Mint muss man eigentlich nur bei Updates mehr basteln als bei Debian, aber gibt ja auch LMDE <3

Lange nicht eingesetzt, da Archer - da gibt's sowieso nie Probleme :D
 
Ich verwende Linux Mint 17 Cinnamon Edition 64 Bit, weil ...

... in meinen Augen die Distribution gut vorkonfiguriert ist, ich nicht viel am System herumbasteln muss, die vorinstallierten Programme schon relativ zufriedenstellend sind, ich auf die Ubuntu-Paketquellen zurückgreifen kann, im Gegensatz zu Debian PPAs eingebunden werden können, die Oberfläche Cinnamon mir sehr gut gefällt, der Dateimanager Nemo mir gut gefällt und genau so aussieht, sich so bedienen lässt wie ich mir das Wünsche und Out-Of-The-Box meine komplette Hardware ohne jegliche Einschränkung funktioniert.

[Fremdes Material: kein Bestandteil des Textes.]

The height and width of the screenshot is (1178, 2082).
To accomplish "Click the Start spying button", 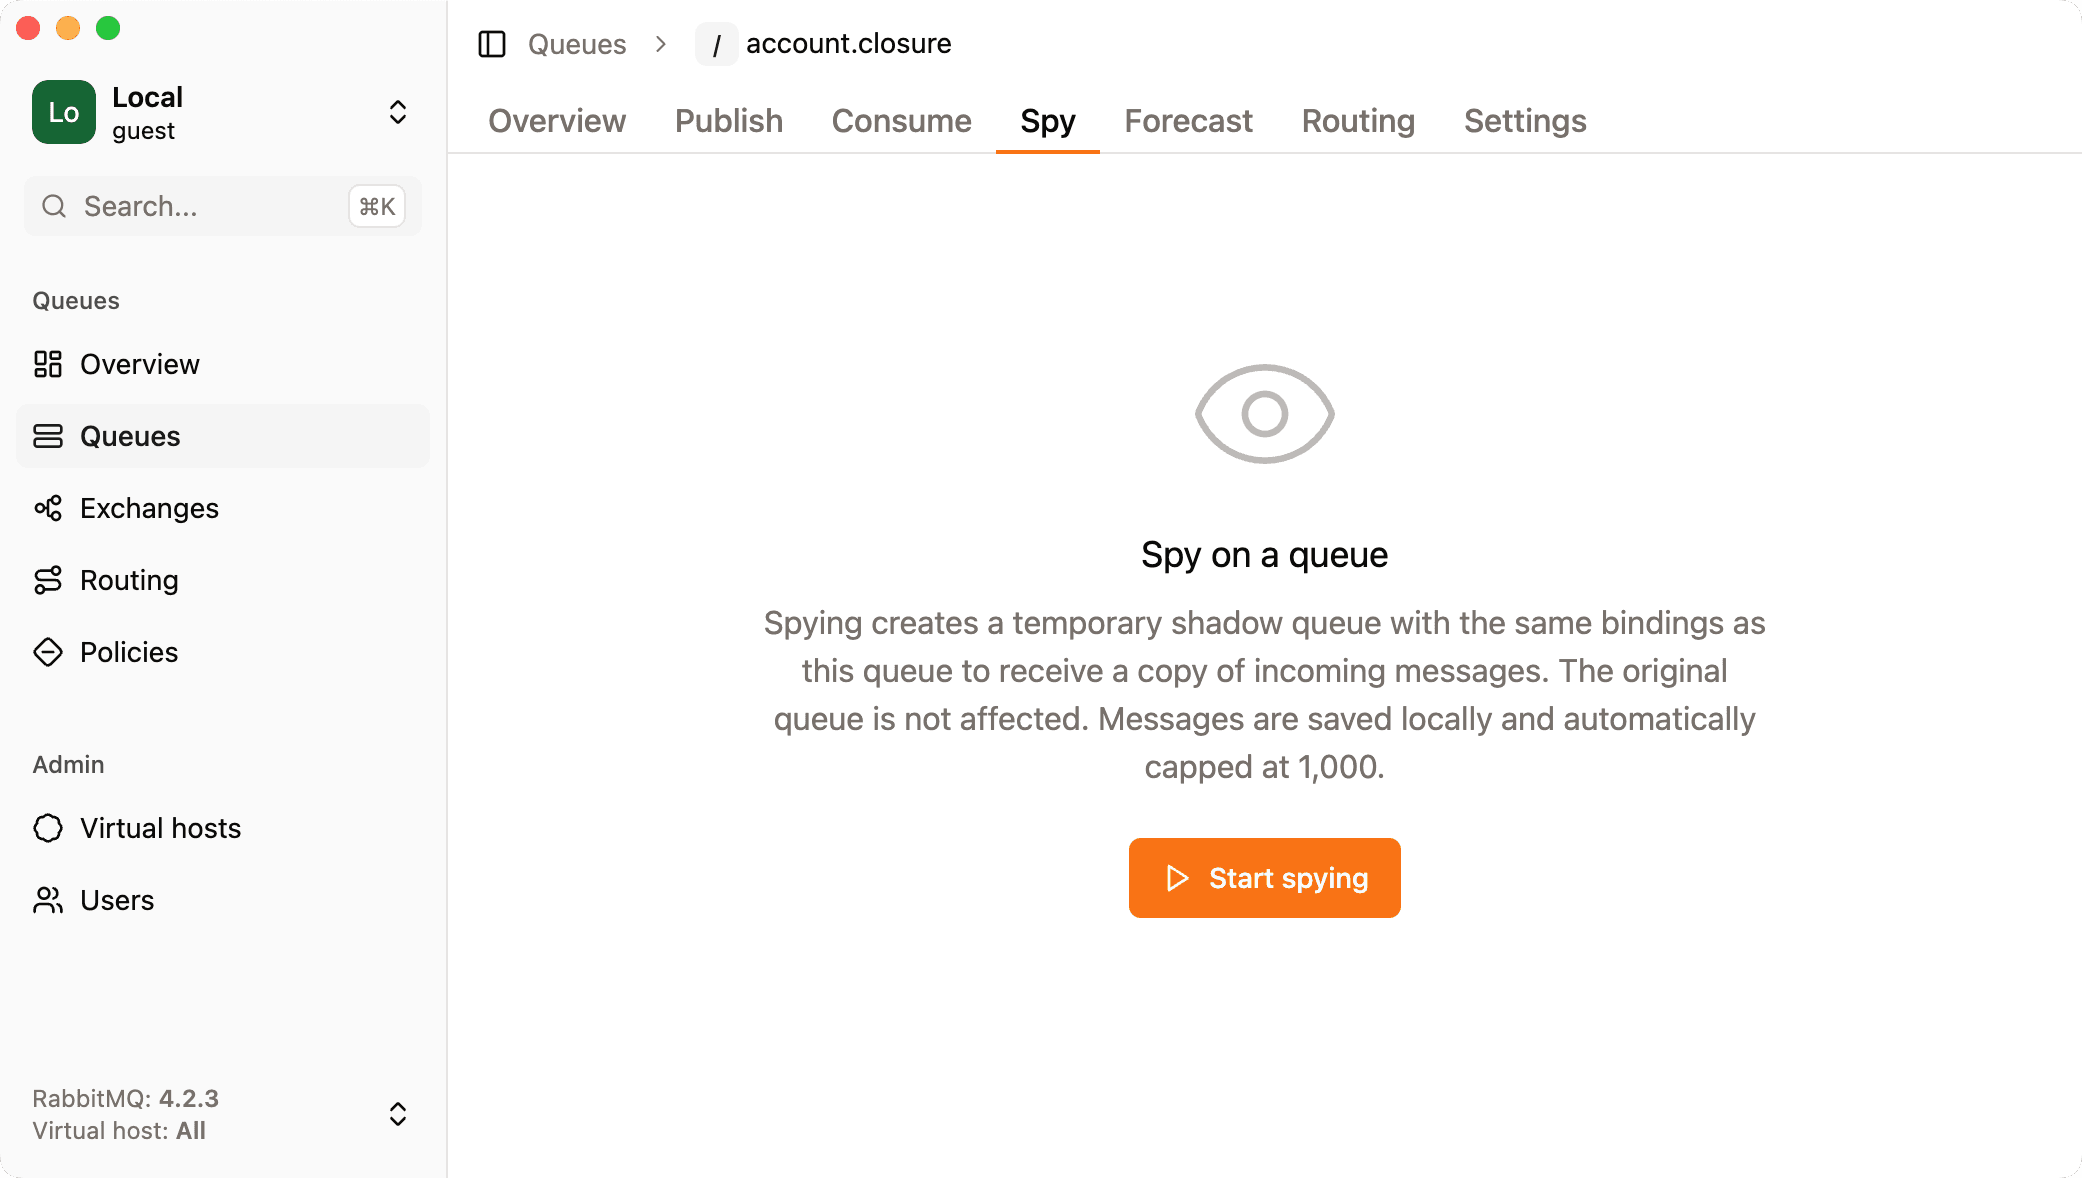I will click(1264, 878).
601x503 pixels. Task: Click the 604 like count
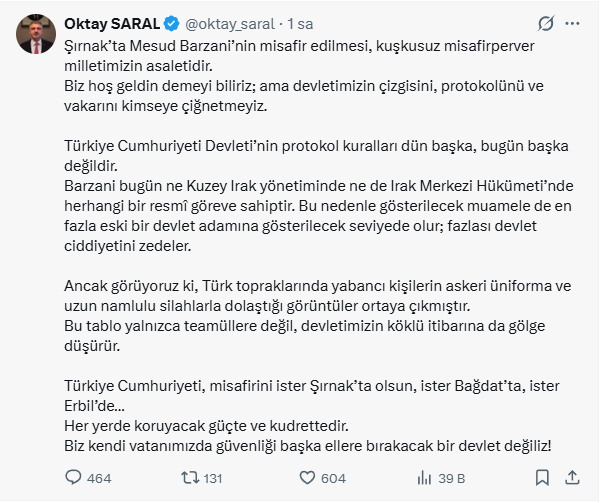333,478
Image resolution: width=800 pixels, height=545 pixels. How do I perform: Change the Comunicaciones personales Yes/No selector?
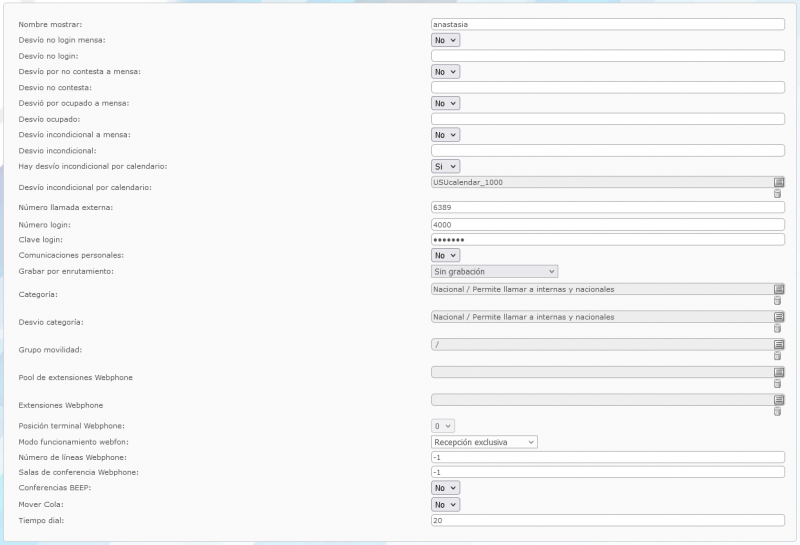[445, 255]
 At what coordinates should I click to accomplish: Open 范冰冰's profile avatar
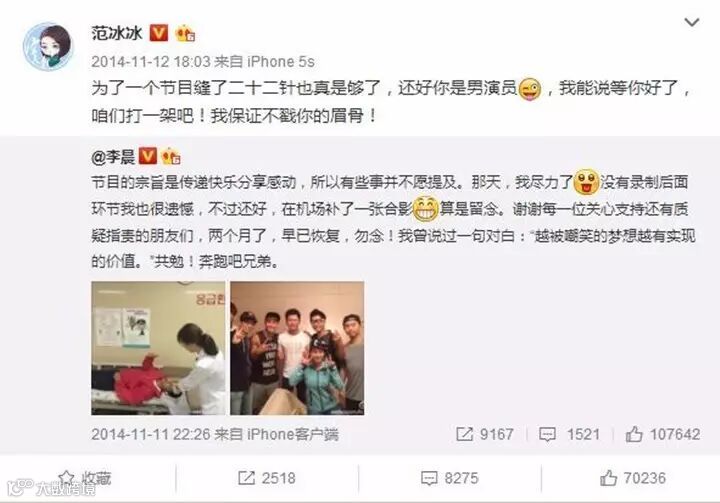point(48,46)

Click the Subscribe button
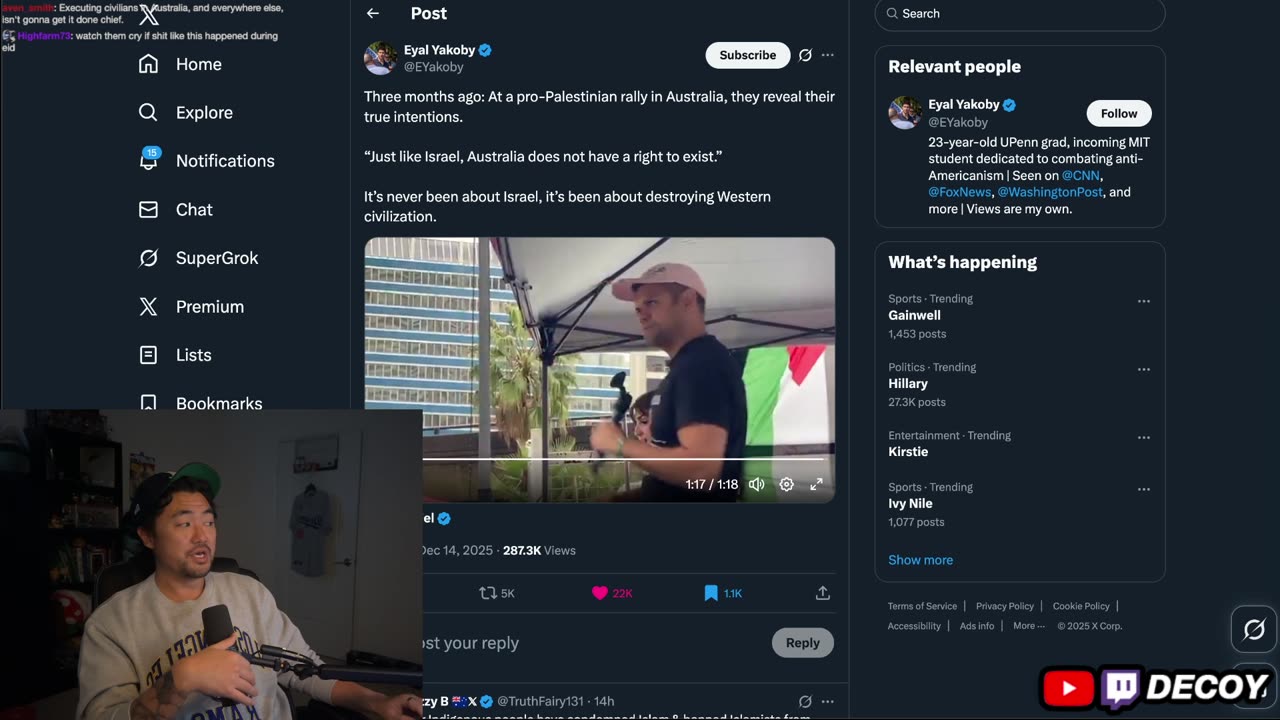pos(747,55)
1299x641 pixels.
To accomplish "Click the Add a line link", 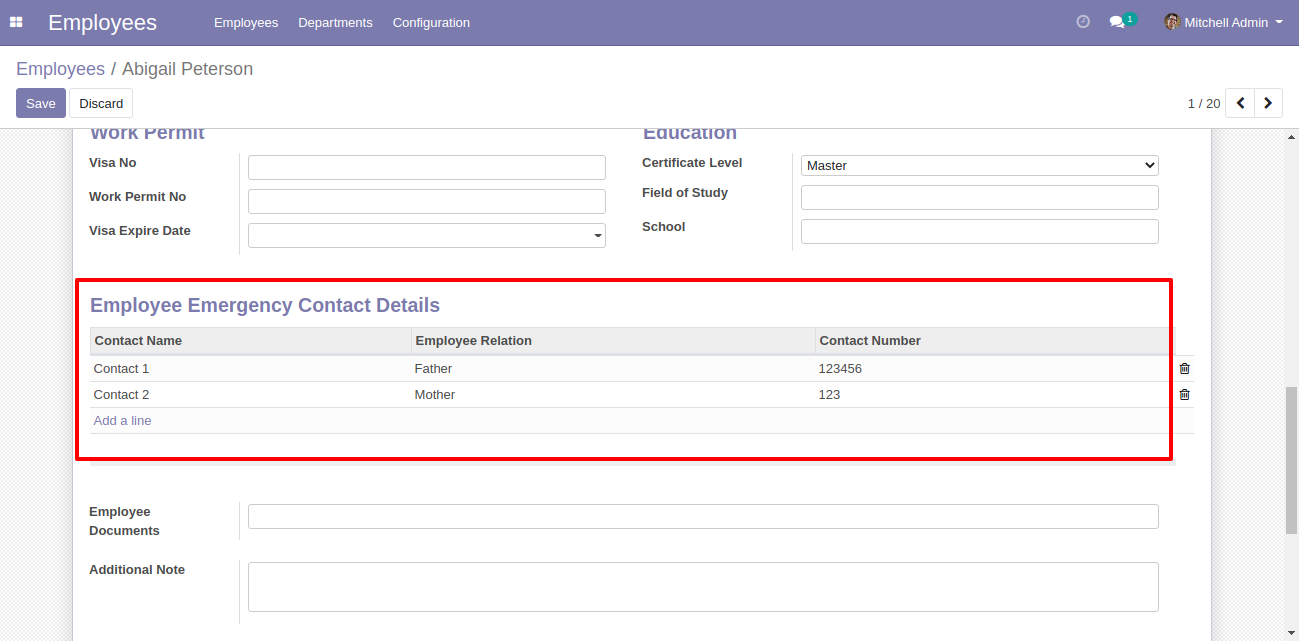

Zudem ist meiner Ansicht nach das System sehr stabil und hat jetzt 5 Jahre Langzeitsupport. Alles in allem hab ich ein einfaches, hübsches System, mit dem ich persönlich sehr gut arbeiten kann.
 
Arch is my Way to go since 2008. Ich liebe einfach das KISS-Prinzip & pacman. Es läuft stabil und wenn man die Grundkonfiguration erstmal gemacht hat, lässt sich auch das leicht portieren.
Wäre ja bei Gentoo geblieben, wenn das ganze Kompilieren auch auf neueren CPUs nicht noch immer so nerven würde :)
 
Zuletzt bearbeitet:
Debian.
Kompabilität mit den meisten für Ubuntu geschaffenen Paketen, sowie eine einfache Oberfläche (Mate nachinstalliert).
 
Lubuntu 16.04 64Bit. Weil zu mehr nicht in der Lage ist, bzw. es so am flüssigsten läuft, allerdings bin ich auch mittlerweile ein echter Freund von Lubuntu geworden.